There are three pieces of matzah stacked on the table covered by a cloth.

We eat matzah in memory of the quick flight of our ancestors from Egypt. As slaves, they had faced many false starts before finally being let go. So when the word of their freedom came, they took whatever dough they had and ran with it before it had the chance to rise, leaving it looking something like matzah.

These days, matzah is a special food and we look forward to eating it on Passover. It is the staple of maintaining kosher for passover, which we maintain during this time, to remain the hardship and struggle of having just this bread to eat.  

It is altogether proper that matzah is called the bread of affliction, because it has been afflicted more than any other foodstuff on earth. It is born in a searing-hot oven and then completely ignored for fifty-one weeks of the year while people walk around shamelessly eating leavened bread and crackers. Then, Passover rolls around, and it is smeared with various substances, ground up into balls, and, in the morning, fried up into a counterfeit version of French toast. Everyone eats it and nobody likes it, and there's always one last box that sits untouched in a cupboard for months afterward, lonely, broken, and utterly unloved.

Uncover and hold up the three pieces of matzah and say:

This is the bread of poverty which our ancestors ate in the land of Egypt. All who are hungry, come and eat; all who are needy, come and celebrate Passover with us. This year we are here; next year we will be together, though it is traditional to say next year we will be in Isreal.

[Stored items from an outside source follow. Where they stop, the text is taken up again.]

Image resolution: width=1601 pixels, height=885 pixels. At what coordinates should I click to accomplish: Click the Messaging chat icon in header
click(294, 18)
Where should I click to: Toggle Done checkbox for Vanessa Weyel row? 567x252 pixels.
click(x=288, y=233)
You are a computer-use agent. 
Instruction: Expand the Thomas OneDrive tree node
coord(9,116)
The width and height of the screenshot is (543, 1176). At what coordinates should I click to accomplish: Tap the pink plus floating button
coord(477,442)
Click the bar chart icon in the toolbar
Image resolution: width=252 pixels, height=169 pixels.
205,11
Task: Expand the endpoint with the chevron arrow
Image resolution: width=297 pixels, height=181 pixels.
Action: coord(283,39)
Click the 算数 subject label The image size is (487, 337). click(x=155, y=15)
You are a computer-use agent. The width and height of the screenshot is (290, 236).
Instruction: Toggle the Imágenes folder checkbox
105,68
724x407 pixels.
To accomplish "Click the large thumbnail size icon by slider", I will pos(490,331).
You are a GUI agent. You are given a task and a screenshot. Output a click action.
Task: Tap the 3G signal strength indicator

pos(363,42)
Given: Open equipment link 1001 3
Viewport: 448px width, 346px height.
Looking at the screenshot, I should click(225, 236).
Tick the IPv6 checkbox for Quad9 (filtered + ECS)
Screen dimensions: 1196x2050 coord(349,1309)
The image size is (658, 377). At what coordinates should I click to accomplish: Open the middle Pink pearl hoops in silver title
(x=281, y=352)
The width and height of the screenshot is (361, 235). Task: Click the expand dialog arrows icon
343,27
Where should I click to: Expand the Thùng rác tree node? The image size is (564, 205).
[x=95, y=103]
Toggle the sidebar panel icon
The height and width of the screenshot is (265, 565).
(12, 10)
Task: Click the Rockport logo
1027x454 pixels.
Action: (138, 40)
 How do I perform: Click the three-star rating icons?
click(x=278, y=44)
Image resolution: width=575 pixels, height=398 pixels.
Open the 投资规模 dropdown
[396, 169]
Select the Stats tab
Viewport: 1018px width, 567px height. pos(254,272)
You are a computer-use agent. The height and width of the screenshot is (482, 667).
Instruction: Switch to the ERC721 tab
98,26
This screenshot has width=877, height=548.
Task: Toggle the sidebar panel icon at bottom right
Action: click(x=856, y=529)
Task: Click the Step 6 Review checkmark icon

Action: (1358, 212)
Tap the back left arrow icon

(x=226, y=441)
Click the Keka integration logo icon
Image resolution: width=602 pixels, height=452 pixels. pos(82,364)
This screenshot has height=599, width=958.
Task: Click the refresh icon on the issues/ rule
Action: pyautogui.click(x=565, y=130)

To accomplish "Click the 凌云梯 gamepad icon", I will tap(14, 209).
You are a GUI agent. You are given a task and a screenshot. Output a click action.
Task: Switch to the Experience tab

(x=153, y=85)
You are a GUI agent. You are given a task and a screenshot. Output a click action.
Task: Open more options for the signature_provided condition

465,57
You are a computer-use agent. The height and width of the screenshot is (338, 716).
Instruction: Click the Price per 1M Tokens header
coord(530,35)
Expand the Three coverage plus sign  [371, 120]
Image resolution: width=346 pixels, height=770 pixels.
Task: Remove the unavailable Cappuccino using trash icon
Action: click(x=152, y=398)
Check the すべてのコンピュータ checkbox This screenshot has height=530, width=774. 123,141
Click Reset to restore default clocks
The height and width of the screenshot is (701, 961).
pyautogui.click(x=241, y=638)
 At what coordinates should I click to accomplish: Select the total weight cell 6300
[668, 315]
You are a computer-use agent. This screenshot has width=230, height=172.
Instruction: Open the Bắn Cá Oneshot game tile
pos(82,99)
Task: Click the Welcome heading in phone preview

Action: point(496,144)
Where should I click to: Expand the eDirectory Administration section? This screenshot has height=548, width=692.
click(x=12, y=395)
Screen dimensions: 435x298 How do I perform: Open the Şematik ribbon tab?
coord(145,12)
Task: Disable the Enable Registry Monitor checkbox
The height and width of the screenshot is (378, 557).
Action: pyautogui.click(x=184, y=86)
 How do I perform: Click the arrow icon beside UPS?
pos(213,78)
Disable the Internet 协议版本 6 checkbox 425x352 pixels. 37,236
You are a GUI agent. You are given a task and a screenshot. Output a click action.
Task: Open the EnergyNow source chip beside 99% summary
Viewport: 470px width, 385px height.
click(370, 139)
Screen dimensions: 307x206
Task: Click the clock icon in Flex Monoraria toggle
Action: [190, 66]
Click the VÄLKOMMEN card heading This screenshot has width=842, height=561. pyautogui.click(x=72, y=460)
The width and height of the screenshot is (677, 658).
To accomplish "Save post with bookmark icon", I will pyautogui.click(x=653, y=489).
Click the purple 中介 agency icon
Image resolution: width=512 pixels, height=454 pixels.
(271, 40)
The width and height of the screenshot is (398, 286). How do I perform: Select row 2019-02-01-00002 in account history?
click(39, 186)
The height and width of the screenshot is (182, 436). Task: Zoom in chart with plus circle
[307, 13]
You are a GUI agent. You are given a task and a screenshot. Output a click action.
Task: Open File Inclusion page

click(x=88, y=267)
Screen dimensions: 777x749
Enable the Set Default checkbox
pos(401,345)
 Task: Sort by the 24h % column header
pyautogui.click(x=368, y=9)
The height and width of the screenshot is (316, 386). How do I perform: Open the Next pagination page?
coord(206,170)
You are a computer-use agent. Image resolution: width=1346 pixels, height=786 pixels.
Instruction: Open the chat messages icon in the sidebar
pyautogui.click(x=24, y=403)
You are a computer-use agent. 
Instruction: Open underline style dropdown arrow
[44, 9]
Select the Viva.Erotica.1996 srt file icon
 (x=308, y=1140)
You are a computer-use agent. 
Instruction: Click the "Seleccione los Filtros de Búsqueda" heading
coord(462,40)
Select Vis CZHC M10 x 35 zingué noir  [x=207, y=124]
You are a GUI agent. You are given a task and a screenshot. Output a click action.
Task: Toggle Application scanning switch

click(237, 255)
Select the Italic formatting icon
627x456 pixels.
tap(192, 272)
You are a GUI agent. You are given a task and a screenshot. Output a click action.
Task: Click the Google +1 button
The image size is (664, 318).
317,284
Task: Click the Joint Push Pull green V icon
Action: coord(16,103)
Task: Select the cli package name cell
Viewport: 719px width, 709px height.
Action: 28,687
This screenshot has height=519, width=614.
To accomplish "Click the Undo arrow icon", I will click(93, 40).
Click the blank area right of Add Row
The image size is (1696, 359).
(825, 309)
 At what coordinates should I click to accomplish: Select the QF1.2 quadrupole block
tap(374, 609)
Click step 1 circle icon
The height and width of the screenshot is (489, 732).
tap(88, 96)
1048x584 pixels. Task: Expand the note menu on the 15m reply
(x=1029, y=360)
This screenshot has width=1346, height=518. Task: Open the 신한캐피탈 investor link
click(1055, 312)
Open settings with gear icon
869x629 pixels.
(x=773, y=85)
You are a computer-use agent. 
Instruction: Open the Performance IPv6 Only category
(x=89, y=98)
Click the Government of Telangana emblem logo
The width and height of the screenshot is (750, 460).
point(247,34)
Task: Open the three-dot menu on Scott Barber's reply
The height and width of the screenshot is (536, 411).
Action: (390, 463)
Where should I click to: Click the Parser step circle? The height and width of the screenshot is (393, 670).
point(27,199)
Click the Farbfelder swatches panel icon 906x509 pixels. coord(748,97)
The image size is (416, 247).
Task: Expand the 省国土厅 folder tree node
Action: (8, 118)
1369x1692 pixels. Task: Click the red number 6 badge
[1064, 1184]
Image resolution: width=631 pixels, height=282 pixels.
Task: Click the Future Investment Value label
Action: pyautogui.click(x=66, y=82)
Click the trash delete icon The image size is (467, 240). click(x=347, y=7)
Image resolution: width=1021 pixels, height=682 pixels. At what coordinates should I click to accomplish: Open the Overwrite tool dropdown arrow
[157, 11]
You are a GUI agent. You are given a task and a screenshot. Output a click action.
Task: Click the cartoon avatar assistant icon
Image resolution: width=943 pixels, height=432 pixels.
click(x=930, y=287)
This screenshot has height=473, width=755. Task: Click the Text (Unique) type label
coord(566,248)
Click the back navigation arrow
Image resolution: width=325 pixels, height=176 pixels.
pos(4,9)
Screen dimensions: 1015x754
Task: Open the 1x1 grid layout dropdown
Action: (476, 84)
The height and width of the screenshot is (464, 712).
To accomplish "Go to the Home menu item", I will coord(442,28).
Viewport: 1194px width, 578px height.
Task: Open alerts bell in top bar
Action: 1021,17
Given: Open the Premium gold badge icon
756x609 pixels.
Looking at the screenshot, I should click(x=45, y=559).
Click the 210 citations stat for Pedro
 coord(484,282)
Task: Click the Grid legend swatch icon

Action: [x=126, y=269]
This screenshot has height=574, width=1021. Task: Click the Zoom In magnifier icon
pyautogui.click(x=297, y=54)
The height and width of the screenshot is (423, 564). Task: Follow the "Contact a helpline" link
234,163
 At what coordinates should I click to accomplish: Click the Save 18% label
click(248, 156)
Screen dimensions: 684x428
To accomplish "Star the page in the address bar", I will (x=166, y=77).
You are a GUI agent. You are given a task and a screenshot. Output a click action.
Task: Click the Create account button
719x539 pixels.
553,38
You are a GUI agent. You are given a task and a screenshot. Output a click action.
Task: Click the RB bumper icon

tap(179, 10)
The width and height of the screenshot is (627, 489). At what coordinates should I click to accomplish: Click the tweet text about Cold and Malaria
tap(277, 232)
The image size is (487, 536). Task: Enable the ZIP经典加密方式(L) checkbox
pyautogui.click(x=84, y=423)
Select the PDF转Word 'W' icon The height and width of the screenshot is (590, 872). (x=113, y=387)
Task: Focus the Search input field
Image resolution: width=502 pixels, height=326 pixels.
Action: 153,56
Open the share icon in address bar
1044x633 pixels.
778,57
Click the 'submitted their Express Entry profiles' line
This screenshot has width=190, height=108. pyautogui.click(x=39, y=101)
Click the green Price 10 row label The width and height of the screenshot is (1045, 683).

This year we are slaves; next year we will be free.

Yachatz is the name of this portion of the Seder in which the middle of three pieces of matzah is split in two.

We will now break the middle matzo into two pieces. 

The smaller piece is returned to the table, tucked in between the two remaining whole matzot, and the larger of the broken pieces, the afikomen, is wrapped up and secreted away, to be sought, found and eaten at the Seder’s conclusion.  During Yachatz, we pretend not to see the act of hiding.  Only later is it announced, “Now is the time to search for the afikoman, the hidden, broken piece of matzah, that we all turned our attention to early on in the Seder and that we each must partake of in order to complete the Seder meal.”

If Passover is a holiday about found freedom and realized redemption, surely it also carries within its potent message a reminder to seek, name, taste and pay attention to that which is (those parts of us which are) not free or redeemed, that which is broken, cast away, rendered off limits.

We point to the whole matzah as a symbol of the slavery our ancestors endured and then rejected. We locate in the broken matzah our own cracked  edges, our unfulfilled yearnings and unrealized potential.  It suggests all the ways we are not (yet) whole, all within us that we feel compelled to hide, all about us that remains undiscovered, enslaved.  The broken matzah represents the parts of us we or others reject. Therefore, we hide it. But without finding “it,” the afikoman, it is impossible to continue with the Seder.  And without acknowledging the broken and partial aspects of our ways of living, it is unlikely that positive growth and reconciliation will occur in our lives as individuals and in the world as a whole.  

Why do we hide the broken matzah, only to retrieve and consume it later on?  To me, this is a profoundly Jewish ritual for the following reason. It recognizes and allows us to act out the human tendency to want to hide or ignore those things about others and ourselves that reveal our fragility, weakness, and limitations.  And then, the Seder script calls upon us to search for and hold aloft, in plain view, the found broken matzah, symbolic of all that we put energy into keeping out of sight and out of mind.  Not surprisingly, it is (our) children, those uncannily perceptive youngsters who sense our vulnerabilities most acutely, who triumphantly return to the table with the afikoman to announce in essence, “You can’t continue this celebration until you own up to having hidden things from us and yourselves. Admit to being less than whole and in need of repair as individuals, as families, as a Jewish community, as global citizens.  Show us your good intentions to acknowledge these truths and then we can go on.”   

So we negotiate their claims and our responsibilities and the Seder continues, but it does not reach its conclusion until we have each swallowed a piece of the very same broken matzah.  In chewing and swallowing, we own – we claim - all that is partial, incomplete, rejected, and hidden away in ourselves and our world. We do so humbly, recognizing the many ways in which we are not (yet) whole and transparent.

What in our lives and in our world is broken and in need of repair? What can we learn from that which is broken, hidden, and undoubtedly revealed?  What drives our quest of attempt to become whole?  What might actually bring us wholeness/shalom?